PROVIDED PASSAGE section start

The worst thing in that system was the lack of quality assurance. The sellers took advantage of that loophole and started delivering low-quality and over-ripped food. To be precise, the customers weren’t getting up to the mark of groceries from PepperTap.
Additionally, due to the involvement of 3rd party, the deliveries of PepperTap were usually late, which of course caused the high bounce rate of the customers.
On the other hand, BigBasket and Goofers use inventory and fulfillment systems. All of their groceries are already fulfilled and packed in their warehouse. The most significant benefit of the fulfillment system is quality assurance. You can make sure that the products which are going to be delivered to your customers are up to the mark and of the best quality, while in an outsourcing method, it’s not possible.
PepperTap Became a Truck in Starting
To understand this line, we need to understand this example:
Suppose a truck and a car are on a highway. A car is highly versatile and flexible on the highway compared to big and bulky trucks.

PROVIDED PASSAGE section end
PROVIDED INFORMATION section start

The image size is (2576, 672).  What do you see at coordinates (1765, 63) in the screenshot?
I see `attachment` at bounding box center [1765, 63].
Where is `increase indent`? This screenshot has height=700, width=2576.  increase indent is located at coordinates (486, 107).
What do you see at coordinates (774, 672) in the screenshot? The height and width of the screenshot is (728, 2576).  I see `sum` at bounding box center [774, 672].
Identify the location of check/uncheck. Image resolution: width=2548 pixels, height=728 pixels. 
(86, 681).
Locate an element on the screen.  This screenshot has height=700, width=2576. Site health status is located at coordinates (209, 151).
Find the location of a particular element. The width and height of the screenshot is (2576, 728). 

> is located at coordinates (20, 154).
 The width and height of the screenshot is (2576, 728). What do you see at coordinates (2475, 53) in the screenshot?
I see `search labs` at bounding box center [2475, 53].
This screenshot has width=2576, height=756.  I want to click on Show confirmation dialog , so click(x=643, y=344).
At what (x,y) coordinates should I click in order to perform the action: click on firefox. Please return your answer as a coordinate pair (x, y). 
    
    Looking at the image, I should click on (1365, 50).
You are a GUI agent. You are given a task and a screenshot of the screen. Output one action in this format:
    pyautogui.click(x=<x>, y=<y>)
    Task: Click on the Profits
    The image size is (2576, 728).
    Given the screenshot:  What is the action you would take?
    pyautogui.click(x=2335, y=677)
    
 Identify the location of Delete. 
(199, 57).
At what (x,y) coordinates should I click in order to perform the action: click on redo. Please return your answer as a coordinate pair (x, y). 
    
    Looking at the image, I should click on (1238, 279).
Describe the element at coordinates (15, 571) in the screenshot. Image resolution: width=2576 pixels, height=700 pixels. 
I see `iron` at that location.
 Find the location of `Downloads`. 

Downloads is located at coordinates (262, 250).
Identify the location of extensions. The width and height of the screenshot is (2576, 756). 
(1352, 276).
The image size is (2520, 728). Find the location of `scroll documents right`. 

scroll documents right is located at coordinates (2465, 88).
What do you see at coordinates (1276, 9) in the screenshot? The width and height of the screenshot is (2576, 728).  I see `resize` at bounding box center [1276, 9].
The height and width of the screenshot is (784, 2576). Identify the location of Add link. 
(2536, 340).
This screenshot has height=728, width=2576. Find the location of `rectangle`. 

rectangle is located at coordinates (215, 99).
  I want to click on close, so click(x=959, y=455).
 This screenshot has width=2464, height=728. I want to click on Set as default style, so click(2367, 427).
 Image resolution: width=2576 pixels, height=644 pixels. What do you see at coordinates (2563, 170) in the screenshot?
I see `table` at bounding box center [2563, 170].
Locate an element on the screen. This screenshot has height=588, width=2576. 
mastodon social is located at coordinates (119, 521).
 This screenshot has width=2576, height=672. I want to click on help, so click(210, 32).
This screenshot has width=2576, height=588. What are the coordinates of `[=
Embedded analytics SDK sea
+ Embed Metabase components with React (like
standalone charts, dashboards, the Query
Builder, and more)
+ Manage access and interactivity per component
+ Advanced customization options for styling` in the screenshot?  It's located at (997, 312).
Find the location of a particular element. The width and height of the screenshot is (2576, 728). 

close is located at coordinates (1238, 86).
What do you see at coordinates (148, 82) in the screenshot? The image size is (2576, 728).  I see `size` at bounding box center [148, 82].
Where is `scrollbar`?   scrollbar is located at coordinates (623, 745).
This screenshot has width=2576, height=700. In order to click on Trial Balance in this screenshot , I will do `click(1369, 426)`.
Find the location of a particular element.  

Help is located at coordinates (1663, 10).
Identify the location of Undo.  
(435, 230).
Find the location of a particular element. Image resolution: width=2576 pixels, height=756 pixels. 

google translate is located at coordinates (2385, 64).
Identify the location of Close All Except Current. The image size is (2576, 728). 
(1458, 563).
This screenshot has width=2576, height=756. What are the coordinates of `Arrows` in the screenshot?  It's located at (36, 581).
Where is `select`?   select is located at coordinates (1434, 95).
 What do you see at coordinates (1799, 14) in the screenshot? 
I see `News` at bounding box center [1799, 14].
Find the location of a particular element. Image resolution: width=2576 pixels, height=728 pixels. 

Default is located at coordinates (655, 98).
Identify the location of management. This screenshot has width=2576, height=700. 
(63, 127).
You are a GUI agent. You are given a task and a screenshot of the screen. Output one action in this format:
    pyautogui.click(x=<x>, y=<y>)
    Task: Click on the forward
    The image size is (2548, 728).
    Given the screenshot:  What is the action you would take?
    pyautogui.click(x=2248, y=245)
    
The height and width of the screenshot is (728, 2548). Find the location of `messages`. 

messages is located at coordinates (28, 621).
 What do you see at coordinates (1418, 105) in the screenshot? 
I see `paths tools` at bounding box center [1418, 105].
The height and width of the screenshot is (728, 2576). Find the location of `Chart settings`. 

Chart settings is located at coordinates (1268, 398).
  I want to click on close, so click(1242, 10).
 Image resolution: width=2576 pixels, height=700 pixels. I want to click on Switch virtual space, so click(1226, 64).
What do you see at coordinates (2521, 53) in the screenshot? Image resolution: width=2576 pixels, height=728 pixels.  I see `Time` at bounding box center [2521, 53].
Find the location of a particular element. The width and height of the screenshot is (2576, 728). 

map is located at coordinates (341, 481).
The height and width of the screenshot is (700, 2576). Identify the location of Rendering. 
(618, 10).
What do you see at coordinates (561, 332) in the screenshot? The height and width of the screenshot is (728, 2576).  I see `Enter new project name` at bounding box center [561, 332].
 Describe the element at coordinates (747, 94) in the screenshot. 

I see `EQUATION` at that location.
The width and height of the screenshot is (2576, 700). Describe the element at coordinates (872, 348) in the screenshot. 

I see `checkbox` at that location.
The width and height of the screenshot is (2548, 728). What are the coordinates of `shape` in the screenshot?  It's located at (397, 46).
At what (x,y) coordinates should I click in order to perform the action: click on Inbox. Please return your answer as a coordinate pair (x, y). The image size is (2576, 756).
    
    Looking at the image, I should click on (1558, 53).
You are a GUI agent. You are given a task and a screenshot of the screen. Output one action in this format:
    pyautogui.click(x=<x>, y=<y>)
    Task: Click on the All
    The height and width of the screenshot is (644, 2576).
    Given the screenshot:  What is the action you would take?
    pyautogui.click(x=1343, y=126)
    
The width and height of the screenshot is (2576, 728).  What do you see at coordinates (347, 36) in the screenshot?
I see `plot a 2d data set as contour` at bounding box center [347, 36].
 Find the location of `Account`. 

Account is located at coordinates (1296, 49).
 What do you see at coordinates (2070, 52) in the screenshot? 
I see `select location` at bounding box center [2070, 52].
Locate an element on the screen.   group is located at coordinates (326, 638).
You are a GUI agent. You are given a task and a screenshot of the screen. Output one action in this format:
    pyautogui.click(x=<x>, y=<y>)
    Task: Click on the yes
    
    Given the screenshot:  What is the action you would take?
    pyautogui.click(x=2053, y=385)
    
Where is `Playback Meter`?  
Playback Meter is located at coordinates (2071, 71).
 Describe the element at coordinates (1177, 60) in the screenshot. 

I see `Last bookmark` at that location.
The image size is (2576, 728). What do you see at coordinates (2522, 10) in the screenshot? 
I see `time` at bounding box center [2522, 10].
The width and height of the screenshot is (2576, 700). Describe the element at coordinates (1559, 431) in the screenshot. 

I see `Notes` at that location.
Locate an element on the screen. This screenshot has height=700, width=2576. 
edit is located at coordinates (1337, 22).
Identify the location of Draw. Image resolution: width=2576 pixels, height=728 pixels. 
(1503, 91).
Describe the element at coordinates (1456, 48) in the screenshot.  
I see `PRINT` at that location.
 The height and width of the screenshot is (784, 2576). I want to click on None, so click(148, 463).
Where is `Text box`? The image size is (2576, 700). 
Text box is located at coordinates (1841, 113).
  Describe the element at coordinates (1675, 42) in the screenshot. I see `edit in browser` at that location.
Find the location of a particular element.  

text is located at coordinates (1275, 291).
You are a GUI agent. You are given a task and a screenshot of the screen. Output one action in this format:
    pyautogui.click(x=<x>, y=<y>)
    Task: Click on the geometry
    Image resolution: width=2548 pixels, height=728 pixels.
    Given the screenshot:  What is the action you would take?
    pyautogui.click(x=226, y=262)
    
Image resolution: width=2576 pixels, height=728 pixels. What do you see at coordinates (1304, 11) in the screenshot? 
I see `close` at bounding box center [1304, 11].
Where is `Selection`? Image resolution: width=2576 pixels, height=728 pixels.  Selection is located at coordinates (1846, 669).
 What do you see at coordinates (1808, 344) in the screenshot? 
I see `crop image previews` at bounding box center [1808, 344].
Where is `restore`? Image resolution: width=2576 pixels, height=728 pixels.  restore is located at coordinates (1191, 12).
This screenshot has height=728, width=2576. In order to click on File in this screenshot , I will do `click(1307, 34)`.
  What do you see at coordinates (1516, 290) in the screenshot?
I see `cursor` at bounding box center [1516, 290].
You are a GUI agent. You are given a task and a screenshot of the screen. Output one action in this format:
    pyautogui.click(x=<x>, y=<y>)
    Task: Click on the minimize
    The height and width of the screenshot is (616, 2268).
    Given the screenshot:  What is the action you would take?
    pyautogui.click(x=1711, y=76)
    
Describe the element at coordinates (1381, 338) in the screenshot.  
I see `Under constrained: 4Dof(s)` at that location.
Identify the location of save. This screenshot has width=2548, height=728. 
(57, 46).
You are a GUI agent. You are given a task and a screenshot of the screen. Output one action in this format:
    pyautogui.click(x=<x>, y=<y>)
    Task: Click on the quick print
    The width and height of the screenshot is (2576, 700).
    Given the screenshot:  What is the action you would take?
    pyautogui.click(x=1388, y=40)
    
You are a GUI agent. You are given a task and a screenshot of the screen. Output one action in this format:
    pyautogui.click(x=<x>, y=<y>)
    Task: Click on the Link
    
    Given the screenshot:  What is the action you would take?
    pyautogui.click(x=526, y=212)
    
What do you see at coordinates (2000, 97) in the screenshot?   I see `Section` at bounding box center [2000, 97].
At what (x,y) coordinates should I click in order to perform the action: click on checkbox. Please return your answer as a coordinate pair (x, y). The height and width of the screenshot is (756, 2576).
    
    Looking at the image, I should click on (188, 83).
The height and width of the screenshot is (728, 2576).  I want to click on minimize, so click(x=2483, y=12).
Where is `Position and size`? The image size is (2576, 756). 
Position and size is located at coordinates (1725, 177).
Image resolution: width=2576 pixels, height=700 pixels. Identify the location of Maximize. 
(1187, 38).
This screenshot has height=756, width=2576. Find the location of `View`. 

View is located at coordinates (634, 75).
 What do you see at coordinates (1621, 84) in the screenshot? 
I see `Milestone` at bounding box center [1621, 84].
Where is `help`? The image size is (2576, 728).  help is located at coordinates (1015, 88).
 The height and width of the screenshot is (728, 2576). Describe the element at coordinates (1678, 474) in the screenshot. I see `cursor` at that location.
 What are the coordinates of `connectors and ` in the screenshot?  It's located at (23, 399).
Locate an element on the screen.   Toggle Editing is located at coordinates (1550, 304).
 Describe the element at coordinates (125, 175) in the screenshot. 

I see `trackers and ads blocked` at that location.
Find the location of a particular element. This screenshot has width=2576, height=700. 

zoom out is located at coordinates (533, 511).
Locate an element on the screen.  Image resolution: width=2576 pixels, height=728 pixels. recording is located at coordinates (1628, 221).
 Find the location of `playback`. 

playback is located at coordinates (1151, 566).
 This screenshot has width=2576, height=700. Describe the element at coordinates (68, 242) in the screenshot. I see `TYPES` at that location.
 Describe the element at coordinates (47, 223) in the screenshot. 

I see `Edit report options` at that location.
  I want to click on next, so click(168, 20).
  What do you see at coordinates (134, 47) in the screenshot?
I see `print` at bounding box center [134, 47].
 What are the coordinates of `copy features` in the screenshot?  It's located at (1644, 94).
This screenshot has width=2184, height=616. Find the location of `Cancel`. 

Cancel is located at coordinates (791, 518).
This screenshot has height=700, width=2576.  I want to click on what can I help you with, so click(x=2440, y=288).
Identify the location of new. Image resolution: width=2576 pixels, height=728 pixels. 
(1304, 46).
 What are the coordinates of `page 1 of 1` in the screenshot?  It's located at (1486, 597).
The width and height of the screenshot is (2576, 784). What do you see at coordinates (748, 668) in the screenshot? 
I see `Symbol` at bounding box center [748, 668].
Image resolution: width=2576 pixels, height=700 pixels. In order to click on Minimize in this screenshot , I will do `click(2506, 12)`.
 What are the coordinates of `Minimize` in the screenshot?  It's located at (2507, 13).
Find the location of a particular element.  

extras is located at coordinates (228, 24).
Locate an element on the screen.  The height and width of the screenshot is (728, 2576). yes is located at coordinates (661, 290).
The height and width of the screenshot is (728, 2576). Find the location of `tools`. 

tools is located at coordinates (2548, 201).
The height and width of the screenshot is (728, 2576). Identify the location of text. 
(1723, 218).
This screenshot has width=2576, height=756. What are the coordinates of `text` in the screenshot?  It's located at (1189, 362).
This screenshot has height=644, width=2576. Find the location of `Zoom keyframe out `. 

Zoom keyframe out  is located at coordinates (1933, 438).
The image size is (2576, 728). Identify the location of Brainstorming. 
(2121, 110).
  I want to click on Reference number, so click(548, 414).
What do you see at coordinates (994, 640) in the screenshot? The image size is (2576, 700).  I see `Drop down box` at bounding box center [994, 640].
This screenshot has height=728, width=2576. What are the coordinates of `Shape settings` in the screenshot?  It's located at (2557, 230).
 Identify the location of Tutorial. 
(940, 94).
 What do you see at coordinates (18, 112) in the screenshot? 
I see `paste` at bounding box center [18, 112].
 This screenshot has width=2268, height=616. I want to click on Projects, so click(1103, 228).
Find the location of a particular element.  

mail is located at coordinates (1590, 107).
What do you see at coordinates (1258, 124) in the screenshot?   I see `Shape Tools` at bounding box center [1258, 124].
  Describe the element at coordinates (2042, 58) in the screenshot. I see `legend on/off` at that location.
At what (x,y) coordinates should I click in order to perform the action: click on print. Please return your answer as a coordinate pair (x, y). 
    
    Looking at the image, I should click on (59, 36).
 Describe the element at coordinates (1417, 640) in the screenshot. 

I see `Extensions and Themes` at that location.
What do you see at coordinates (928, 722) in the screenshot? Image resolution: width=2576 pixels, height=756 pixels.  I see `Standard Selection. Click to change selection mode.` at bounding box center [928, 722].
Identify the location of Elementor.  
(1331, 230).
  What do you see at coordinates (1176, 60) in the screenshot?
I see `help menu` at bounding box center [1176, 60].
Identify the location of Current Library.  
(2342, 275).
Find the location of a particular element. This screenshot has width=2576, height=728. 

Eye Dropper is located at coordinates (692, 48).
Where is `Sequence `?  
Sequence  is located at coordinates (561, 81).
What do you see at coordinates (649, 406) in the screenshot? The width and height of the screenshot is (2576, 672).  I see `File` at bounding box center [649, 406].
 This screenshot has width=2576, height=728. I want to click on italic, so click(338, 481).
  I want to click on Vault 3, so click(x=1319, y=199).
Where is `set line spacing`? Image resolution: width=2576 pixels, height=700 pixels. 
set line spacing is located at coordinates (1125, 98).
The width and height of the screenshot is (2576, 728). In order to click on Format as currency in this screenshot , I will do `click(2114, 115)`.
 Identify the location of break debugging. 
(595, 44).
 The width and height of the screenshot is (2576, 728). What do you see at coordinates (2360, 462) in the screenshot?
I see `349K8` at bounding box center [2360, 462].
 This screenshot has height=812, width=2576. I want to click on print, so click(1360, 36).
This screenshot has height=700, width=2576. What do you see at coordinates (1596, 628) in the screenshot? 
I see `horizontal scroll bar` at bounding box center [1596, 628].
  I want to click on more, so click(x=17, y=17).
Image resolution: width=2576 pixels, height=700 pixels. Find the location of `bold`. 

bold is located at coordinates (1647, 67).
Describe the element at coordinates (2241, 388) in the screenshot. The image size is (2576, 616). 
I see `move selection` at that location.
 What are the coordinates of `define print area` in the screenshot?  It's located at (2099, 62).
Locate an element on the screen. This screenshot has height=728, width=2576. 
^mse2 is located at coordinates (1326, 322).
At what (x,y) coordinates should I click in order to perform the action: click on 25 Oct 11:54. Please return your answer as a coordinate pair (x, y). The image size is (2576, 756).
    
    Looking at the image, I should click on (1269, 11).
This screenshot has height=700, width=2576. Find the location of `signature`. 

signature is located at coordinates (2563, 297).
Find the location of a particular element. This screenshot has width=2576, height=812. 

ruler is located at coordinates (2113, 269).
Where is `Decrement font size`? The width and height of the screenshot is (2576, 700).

PROVIDED INFORMATION section end

**WHAT IS BEING ASKED:** According to the passage about PepperTap, what is the most significant benefit of the fulfillment system? The records aren't needed for the task.

**TASK SOLUTION:** Quality assurance.